Anok Yai doesn’t really like the picture that is on the verge of changing her life.

She concedes it’s a high-quality photo and politely thanks the people who tell her she’s beautiful, but she was surprised by the photographer aiming his camera at her during Howard University’s homecoming celebration. To her, the resulting picture makes her look like a “deer in headlights.”

Tens of thousands of people disagree. In just more than a week, that photo has brought Yai Instagram fame and gained the attention of nearly a dozen modeling agencies, she said, including one that flew her up to New York for an interview on Tuesday.

A dream that she chose not to pursue has ended up pursuing her instead.

  • Anok Yai was born in Egypt
  • Her heritage is Sudanese
  • She’s lived in the United States since she was 2
  • Now she’s 19 years old

As a child, she and her sister were engrossed by “America’s Next Top Model,” the Tyra Banks-hosted show that pitted aspiring models against each other in a series of challenges. The Yai girls would envision themselves as contestants, racing to interviews and gigs in New York, walking runways in Paris.

People had always told Yai she was gorgeous enough to grace the cover of a magazine, but the models she’d seen growing up were all white or light skinned — and she was not.

Plus it was a crowded and complicated field. When people told her she looked “exotic,” she worried the modeling world would see her as an easily-discarded fad.

An everyday college student

So she shelved her modeling dreams and enrolled at Plymouth State University in New Hampshire. She’s a biochemistry major and wants to be a doctor.

A school friend recently suggested a trip to Howard’s homecoming. The friend had transferred from there but thought Yai would enjoy an immersion in the Howard experience.

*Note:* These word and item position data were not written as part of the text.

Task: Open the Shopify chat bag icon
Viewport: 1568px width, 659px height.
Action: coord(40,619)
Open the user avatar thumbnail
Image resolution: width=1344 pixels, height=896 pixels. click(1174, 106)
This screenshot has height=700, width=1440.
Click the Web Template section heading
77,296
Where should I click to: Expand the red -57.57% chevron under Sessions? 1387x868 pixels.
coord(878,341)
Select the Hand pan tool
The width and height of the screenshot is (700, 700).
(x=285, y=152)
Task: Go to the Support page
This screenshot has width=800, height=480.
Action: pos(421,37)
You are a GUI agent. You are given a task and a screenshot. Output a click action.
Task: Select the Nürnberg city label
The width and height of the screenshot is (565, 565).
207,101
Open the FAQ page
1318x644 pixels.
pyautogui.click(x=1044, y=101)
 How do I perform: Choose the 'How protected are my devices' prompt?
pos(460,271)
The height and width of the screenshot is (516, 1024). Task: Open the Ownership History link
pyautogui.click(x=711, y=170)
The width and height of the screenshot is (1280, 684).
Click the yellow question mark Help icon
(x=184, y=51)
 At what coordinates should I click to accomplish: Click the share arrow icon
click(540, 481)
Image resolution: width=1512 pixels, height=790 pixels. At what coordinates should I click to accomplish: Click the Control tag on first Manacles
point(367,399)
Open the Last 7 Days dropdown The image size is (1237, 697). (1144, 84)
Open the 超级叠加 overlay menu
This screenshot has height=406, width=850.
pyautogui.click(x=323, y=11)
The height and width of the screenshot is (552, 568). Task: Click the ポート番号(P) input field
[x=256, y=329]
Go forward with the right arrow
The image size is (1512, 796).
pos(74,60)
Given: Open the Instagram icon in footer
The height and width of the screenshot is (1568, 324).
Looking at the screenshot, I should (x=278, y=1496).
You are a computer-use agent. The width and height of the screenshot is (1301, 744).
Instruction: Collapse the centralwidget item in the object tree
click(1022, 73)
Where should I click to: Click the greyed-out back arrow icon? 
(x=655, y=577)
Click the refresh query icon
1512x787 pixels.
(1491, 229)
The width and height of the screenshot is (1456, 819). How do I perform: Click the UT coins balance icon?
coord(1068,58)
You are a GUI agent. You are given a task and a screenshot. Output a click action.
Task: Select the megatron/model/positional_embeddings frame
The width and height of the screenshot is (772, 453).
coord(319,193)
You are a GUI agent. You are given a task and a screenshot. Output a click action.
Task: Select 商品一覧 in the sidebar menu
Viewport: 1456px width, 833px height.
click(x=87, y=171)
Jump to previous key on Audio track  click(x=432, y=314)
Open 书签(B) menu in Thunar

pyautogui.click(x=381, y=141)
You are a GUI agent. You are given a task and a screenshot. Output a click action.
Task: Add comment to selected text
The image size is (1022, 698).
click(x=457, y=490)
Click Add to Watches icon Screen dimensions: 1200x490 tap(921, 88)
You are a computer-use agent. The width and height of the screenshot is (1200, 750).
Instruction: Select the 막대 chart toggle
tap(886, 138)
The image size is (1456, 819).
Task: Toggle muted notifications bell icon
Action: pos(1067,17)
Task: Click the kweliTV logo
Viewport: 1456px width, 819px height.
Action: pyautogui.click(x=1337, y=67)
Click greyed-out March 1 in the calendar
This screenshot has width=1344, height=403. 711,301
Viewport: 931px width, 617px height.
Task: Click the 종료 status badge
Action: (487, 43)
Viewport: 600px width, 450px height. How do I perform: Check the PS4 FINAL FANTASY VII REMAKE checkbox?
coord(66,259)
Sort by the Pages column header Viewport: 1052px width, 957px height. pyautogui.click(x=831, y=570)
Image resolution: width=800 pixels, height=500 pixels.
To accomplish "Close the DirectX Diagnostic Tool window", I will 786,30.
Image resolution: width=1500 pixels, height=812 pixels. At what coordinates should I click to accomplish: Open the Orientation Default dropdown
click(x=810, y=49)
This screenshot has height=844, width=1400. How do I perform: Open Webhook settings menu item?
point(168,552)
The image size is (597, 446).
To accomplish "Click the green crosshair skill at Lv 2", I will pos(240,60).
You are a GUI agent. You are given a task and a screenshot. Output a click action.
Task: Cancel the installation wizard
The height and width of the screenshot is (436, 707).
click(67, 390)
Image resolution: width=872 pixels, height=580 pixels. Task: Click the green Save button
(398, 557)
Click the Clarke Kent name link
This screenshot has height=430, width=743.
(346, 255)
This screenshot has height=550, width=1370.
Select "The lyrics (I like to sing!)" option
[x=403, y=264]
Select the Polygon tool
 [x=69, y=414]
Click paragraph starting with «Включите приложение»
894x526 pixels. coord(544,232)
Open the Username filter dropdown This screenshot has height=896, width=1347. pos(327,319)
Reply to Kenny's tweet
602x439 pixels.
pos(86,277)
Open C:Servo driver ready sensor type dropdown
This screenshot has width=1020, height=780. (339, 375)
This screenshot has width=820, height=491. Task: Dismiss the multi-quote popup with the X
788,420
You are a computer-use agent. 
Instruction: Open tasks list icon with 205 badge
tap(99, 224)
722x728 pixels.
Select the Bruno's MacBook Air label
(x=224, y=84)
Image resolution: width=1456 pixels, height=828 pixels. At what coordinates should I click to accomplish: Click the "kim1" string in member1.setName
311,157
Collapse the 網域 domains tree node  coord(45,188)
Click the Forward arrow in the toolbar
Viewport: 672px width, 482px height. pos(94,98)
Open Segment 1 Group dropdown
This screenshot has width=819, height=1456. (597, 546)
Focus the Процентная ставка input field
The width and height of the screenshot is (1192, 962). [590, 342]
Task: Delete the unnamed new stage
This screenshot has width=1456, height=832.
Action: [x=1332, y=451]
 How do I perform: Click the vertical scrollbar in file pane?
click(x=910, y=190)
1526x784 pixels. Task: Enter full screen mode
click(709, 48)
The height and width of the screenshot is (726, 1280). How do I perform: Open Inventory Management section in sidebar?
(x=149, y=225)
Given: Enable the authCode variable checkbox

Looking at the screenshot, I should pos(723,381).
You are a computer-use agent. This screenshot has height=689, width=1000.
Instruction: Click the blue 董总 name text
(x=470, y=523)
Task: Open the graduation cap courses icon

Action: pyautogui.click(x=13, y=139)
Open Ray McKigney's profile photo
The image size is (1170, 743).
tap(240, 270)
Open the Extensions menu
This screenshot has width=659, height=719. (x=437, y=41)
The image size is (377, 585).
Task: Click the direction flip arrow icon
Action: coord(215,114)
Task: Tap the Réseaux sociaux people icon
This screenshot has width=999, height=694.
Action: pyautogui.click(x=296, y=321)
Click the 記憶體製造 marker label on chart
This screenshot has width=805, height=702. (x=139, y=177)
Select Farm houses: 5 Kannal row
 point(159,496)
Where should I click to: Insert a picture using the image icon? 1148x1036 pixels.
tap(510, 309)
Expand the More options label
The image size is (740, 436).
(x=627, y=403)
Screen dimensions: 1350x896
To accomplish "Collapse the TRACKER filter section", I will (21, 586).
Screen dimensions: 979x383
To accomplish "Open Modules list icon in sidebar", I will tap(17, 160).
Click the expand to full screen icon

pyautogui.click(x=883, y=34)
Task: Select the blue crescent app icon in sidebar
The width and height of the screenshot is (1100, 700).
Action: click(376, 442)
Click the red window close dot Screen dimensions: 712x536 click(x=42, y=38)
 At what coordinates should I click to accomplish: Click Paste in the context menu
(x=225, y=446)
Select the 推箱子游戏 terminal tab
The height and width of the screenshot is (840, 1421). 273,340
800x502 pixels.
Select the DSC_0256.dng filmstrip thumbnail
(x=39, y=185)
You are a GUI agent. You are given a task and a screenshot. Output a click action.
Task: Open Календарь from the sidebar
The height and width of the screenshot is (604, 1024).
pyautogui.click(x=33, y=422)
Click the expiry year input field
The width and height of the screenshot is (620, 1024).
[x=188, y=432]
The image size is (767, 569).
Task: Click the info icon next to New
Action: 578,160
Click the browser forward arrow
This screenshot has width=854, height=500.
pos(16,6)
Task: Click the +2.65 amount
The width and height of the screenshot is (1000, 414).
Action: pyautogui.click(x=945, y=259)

It was warmer than she expected that Friday evening, so Yai donned jean shorts and a sheer black top and wore her curly hair down to her shoulders.

“I didn’t even think that anyone would look at me,” she said. “I was looking at the girls and they had nice outfits put together.”

The famous photo

Then some people asked to snap photos of her, including Steve Hall.

  • He’s a Howard graduate who works at the university
  • He’s also a professional photographer whose passion is documenting black fashion, beauty and culture at events like Howard’s homecoming
  • He posts the images — along with commentary and other things he finds interesting — on his website, the SUNK

He literally stumbled into Yai as someone else was taking a photo of her with a camera phone. The first photo Hall snapped was candid. Then he asked if he could snap a few more. He then asked for her name and Instagram handle.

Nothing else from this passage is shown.